The Final Three: For Mature Email Programs
An upsell sequence fires after a specific purchase and recommends the natural next product in the customer's journey. Someone who buys a beginner course gets an email series about the advanced course 14 days later. Someone who buys a base product gets emails about the premium version or compatible accessories. The key is timing — this sequence should start after the post-purchase nurture establishes value, not immediately after the sale. If someone hasn't had a chance to use what they bought, they're not ready to hear about the next thing.
A single personalized email sent on the anniversary of a subscriber's first purchase or their birthday consistently achieves open rates 40–60% above standard broadcast emails. The message is simple: acknowledge the milestone, offer something meaningful to celebrate it. This doesn't require a massive discount — a heartfelt note from the founder plus free shipping on their next order performs as well as a 20% off code in most tests I've run. The personalization signal alone drives the engagement.
Happy customers are your best acquisition channel, but they rarely refer unless prompted at the right moment. A referral trigger fires 30 days after a purchase, after the customer has had time to experience the product and form a positive opinion. The email should make referring easy: a personal share link, a clear incentive for both the referrer and the new customer, and a simple ask that doesn't feel transactional. Platforms like ReferralCandy and Friendbuy integrate with most email platforms to automate the referral tracking side of this workflow.
The Platform Question: What Actually Runs These Well
Not all email platforms handle behavioral triggers with the same sophistication. For e-commerce, Klaviyo is the industry standard for a reason: its Shopify and WooCommerce integrations are deep, the abandoned cart and browse abandonment triggers are native, and the segmentation is among the best available at any price point. For creator businesses and SaaS, Kit handles the tagging and conditional logic that powers branching sequences cleanly. ActiveCampaign is the most powerful option for complex B2B customer journey mapping, with CRM integration that makes lead scoring and sales handoff seamless.

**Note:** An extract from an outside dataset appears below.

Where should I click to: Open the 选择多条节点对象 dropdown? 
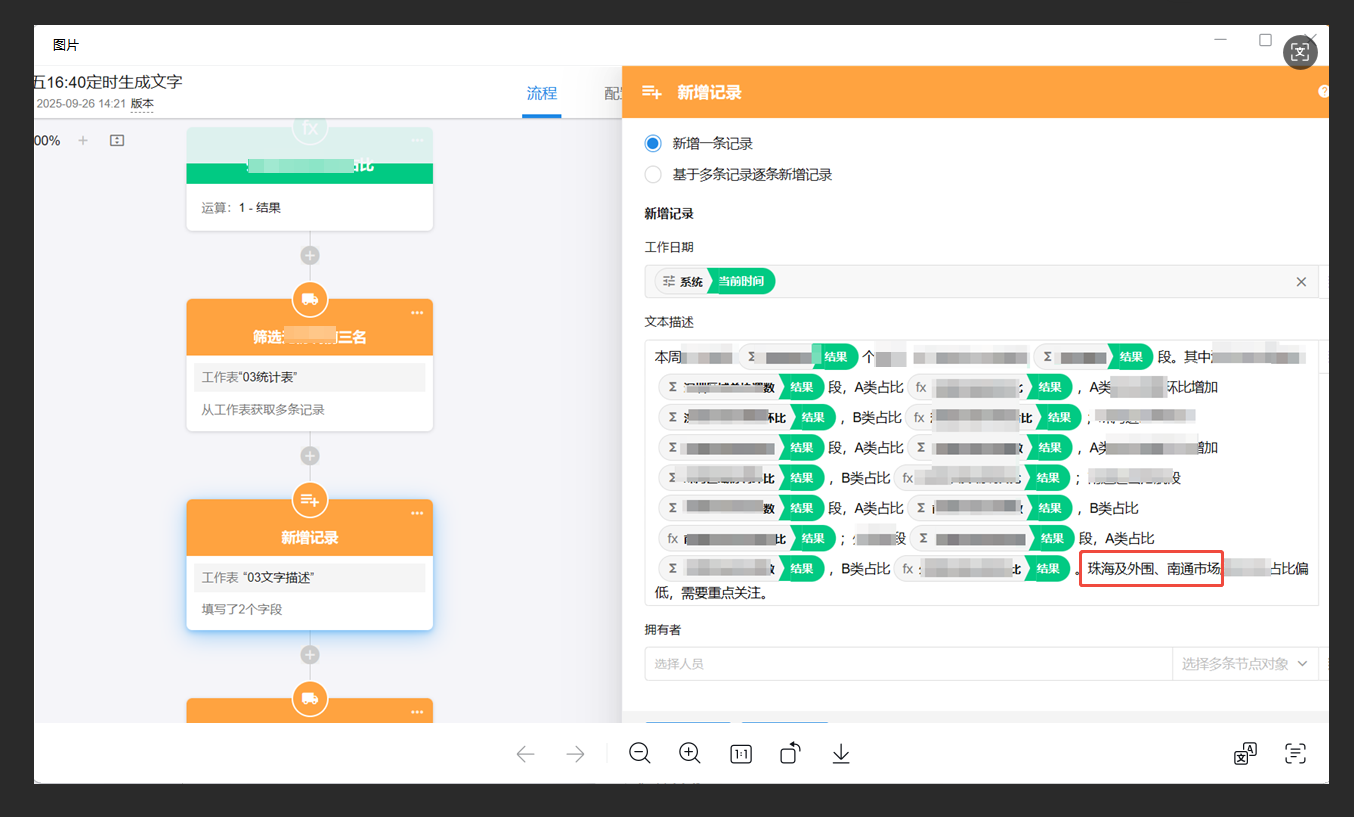[x=1245, y=663]
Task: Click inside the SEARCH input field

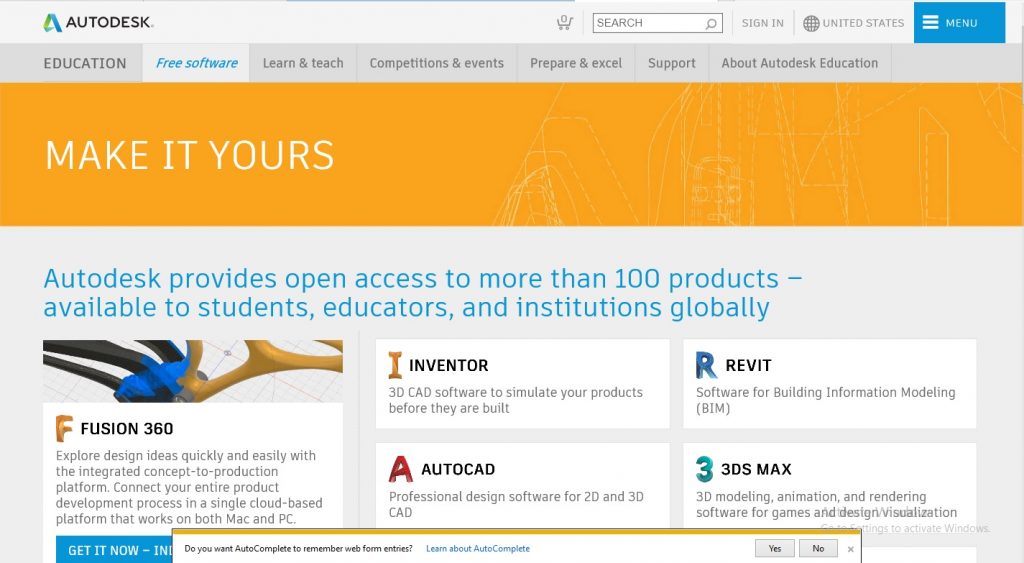Action: click(x=645, y=23)
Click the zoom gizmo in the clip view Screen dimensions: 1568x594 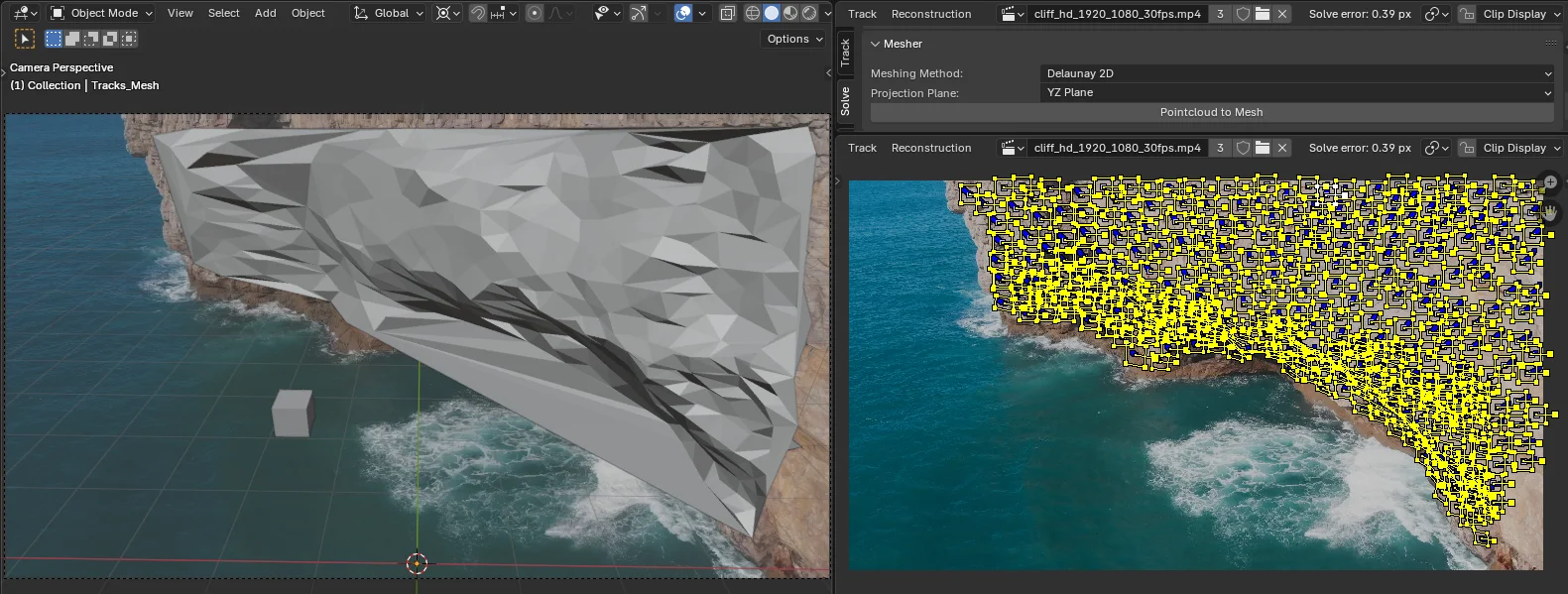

Build your sequences in whatever platform you're on, but don't let platform choice be the excuse for not starting. Even basic platforms support welcome series, abandoned cart (if connected to your store), and re-engagement triggers. Start with what you have. The workflows matter more than the tool you use to run them.
The mistake that kills automation performance: Building workflows and never revisiting them. Automation sequences decay over time as market context changes, offers expire, and audience expectations shift. Review each sequence every 90 days. Check open rates and click rates against the benchmarks above. Replace any email consistently underperforming those benchmarks. This maintenance habit is what separates email programs that compound over time from ones that plateau.